-------- ENTRIES PROVIDED

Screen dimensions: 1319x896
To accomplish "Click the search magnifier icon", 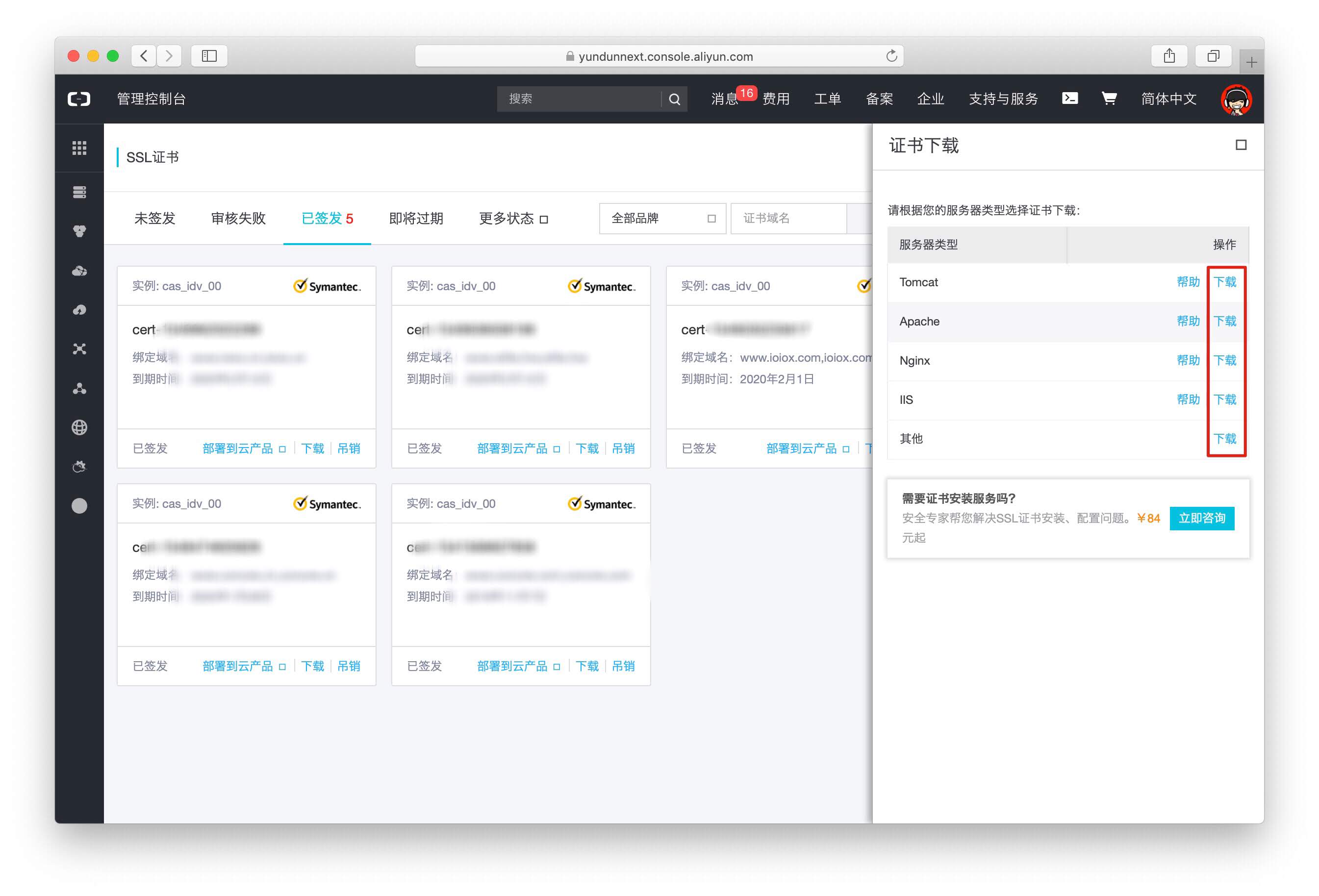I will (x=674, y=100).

----------------
-------- ENTRIES PROVIDED

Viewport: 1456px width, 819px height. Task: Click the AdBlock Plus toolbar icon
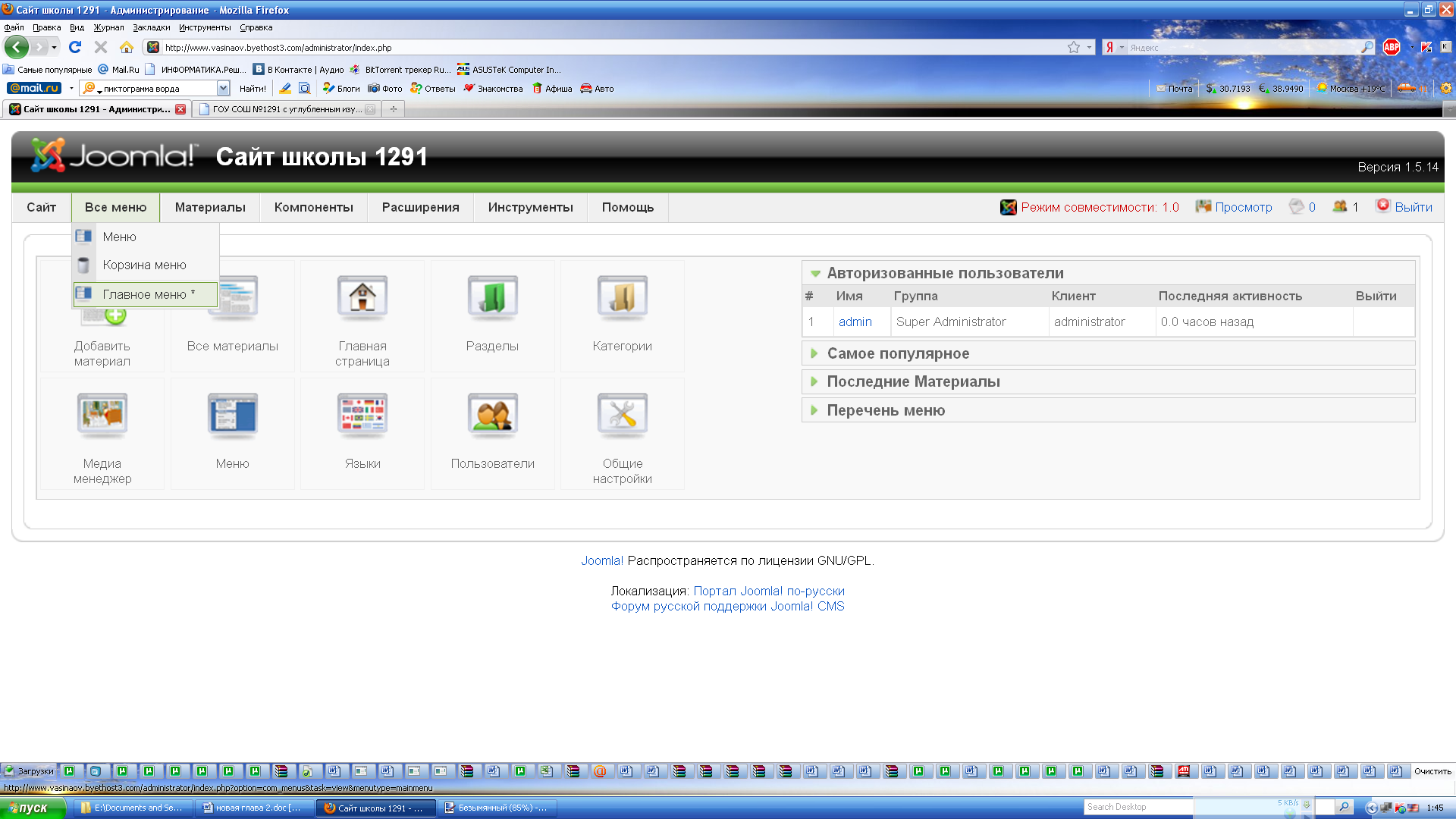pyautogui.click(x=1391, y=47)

----------------
-------- ENTRIES PROVIDED

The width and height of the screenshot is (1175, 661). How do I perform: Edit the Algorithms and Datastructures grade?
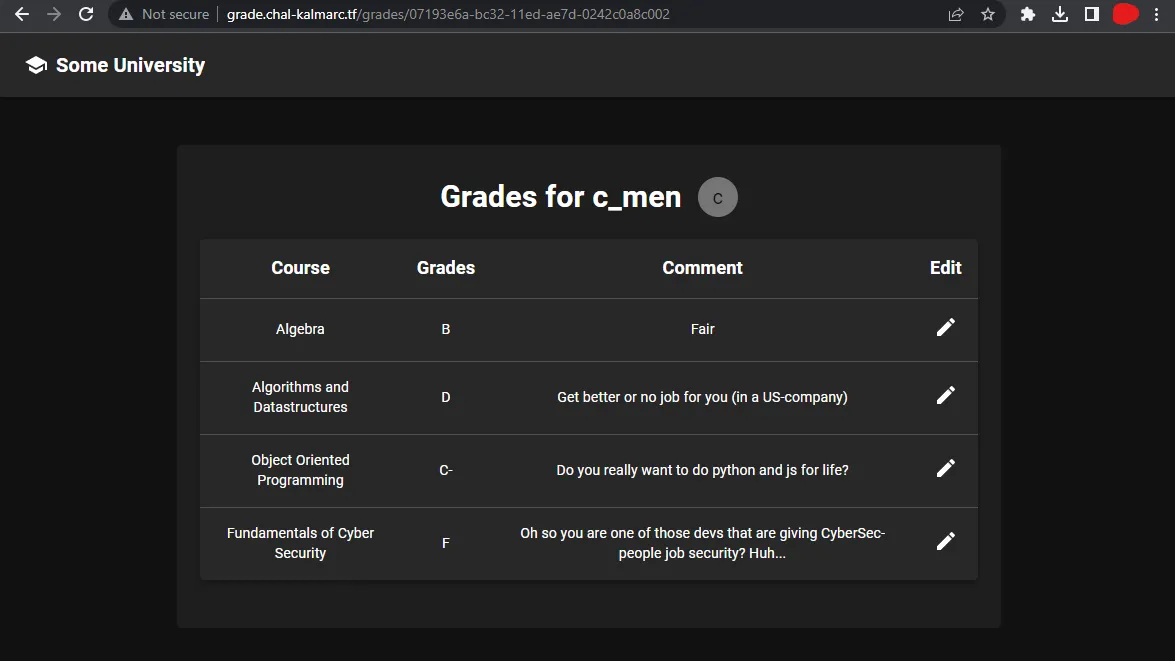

----------------

## REQUIREMENT
Please retype the data from the line with "Viewport: 1456px width, 819px" to the line with "pyautogui.click(x=1391, y=47)", keeping both of those lines, and leave the pictures out.

## TASK SOLUTION
Viewport: 1456px width, 819px height. Task: Click the AdBlock Plus toolbar icon
pyautogui.click(x=1391, y=47)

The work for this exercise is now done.